Death Industry & Manufacturing Commerce

A bit about the process

Vacuum coating is a process of coating one material with another, usually applying one metal to another in order to protect it from damage or give it properties unique to the metal coating. The two materials are then placed in a vacuum chamber so that the process can be controlled easier and also so there is less chance of the process being contaminated by unwanted gasses.

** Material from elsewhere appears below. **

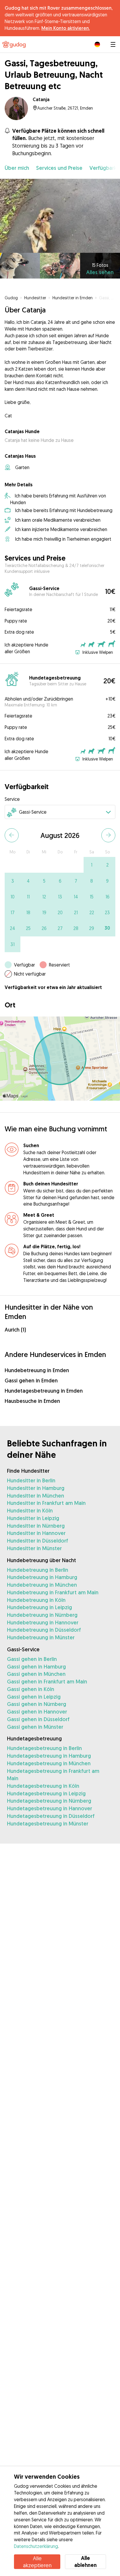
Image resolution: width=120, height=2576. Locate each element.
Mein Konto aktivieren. (65, 28)
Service (12, 799)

When the two materials are in the vacuum chamber the metal being used to coat the other is applied using one of two main methods. If the metal is in the form of a solid or liquid it is vaporised and applied in a thin, even coat to the receiving metal.

This is called ‘physical vapour deposition’. When the metal being applied is in the form of a chemical solution, it is likewise vaporised and applied to the receiving metal in a thin coat but this process is called chemical vapour deposition.